Work to complete |
Rewrite the stretch of lines from the start through the line that contains "Action: 514,102", changing "dropdown" to "drop-down" and leaving everything else as it is.

Rows |

-- -- --

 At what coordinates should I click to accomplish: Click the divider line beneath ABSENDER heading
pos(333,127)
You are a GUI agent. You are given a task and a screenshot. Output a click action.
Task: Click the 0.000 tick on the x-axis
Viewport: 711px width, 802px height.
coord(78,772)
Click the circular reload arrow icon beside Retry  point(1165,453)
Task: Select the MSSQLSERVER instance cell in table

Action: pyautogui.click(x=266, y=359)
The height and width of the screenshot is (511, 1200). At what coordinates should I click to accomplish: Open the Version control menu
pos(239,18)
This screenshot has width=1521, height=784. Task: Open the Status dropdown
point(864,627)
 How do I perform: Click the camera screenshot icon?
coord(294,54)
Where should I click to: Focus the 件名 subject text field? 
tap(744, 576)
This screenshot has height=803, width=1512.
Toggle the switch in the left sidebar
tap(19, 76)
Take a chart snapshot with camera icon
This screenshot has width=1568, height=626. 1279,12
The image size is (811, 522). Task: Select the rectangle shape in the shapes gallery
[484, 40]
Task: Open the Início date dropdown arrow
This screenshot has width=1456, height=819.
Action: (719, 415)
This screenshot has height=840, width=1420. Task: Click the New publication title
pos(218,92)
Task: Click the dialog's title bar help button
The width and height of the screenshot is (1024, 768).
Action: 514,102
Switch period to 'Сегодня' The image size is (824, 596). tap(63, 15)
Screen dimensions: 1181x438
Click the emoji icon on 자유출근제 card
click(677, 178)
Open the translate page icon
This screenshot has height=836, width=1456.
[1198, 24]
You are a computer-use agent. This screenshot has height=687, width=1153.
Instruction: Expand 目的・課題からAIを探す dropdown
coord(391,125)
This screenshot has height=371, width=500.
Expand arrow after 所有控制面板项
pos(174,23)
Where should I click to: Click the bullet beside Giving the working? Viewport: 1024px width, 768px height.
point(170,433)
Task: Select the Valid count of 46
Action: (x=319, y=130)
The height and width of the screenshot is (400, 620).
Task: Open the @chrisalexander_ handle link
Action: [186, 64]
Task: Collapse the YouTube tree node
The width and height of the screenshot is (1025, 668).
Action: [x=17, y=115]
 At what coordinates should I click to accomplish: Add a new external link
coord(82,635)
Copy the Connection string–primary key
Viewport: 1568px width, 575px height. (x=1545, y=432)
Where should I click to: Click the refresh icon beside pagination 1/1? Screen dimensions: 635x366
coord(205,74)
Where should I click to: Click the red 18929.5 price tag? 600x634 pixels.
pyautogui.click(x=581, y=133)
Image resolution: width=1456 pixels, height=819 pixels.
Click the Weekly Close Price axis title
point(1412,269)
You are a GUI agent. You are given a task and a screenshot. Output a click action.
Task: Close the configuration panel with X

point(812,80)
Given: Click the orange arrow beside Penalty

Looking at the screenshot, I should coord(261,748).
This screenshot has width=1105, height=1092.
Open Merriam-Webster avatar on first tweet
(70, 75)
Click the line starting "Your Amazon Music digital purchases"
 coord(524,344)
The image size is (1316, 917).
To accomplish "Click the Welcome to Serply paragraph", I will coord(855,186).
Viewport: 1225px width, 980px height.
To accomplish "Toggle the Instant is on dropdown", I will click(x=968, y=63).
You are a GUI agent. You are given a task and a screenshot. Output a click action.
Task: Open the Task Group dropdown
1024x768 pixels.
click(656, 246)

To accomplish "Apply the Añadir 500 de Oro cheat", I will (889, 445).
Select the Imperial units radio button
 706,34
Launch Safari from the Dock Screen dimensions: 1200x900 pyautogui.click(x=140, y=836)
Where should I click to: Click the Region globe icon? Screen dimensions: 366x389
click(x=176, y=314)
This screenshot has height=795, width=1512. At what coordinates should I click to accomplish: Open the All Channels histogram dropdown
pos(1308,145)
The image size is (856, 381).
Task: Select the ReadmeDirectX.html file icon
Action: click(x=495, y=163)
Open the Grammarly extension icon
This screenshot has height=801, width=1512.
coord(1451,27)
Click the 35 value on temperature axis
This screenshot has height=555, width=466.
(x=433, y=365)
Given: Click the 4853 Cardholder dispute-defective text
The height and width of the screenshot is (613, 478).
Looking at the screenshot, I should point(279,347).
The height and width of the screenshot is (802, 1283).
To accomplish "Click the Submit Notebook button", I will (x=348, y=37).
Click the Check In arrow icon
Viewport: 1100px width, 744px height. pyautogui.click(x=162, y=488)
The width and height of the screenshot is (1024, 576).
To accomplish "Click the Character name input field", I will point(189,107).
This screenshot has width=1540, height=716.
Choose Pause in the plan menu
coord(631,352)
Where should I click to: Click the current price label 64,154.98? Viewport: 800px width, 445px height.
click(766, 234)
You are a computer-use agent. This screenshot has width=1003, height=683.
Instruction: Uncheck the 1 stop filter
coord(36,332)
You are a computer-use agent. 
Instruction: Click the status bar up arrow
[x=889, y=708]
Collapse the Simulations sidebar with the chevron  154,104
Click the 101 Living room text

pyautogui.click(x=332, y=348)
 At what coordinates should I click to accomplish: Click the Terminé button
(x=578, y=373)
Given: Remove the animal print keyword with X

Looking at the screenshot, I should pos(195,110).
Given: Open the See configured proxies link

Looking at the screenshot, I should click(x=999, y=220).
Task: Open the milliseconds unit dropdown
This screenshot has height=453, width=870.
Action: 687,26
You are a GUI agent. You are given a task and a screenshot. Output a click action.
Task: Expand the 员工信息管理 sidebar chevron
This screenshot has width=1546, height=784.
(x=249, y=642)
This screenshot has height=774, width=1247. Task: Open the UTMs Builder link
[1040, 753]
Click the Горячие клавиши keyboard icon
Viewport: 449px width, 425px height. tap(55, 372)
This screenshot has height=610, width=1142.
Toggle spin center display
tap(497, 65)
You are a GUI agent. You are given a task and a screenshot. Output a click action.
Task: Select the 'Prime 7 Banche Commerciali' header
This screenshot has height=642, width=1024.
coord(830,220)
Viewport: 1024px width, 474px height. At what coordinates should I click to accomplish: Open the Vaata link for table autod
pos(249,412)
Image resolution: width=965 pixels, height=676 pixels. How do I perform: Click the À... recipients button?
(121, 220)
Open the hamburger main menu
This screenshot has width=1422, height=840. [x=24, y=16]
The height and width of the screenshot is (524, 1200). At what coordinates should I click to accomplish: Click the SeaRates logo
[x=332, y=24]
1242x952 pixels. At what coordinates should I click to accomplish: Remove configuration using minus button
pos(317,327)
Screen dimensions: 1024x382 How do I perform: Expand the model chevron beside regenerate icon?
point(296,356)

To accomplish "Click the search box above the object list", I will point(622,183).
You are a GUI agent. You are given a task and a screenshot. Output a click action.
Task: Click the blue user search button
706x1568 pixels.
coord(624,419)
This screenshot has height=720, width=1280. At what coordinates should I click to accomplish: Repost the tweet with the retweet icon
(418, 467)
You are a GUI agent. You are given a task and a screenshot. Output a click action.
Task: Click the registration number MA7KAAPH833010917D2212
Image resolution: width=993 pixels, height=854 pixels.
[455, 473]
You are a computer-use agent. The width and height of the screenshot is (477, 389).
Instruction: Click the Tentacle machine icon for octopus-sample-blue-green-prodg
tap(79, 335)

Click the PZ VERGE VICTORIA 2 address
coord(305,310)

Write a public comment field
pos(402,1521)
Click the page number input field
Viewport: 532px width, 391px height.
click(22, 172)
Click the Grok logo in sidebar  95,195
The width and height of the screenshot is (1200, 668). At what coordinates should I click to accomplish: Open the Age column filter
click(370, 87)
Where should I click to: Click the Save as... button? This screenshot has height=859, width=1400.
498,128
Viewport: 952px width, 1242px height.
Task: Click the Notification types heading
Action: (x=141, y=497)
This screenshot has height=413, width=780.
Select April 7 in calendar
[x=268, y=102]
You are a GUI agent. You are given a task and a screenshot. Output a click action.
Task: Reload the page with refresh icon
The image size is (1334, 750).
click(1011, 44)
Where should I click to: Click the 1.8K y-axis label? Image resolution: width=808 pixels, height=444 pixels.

-- -- --

Exercise output |
 At what coordinates should I click to accomplish: Click the divider line beneath ABSENDER heading
pos(333,127)
You are a GUI agent. You are given a task and a screenshot. Output a click action.
Task: Click the 0.000 tick on the x-axis
Viewport: 711px width, 802px height.
coord(78,772)
Click the circular reload arrow icon beside Retry  point(1165,453)
Task: Select the MSSQLSERVER instance cell in table

Action: pyautogui.click(x=266, y=359)
The height and width of the screenshot is (511, 1200). At what coordinates should I click to accomplish: Open the Version control menu
pos(239,18)
This screenshot has width=1521, height=784. Task: Open the Status drop-down
point(864,627)
 How do I perform: Click the camera screenshot icon?
coord(294,54)
Where should I click to: Focus the 件名 subject text field? 
tap(744, 576)
This screenshot has height=803, width=1512.
Toggle the switch in the left sidebar
tap(19, 76)
Take a chart snapshot with camera icon
This screenshot has width=1568, height=626. 1279,12
The image size is (811, 522). Task: Select the rectangle shape in the shapes gallery
[484, 40]
Task: Open the Início date drop-down arrow
This screenshot has width=1456, height=819.
Action: (719, 415)
This screenshot has height=840, width=1420. Task: Click the New publication title
pos(218,92)
Task: Click the dialog's title bar help button
The width and height of the screenshot is (1024, 768).
Action: 514,102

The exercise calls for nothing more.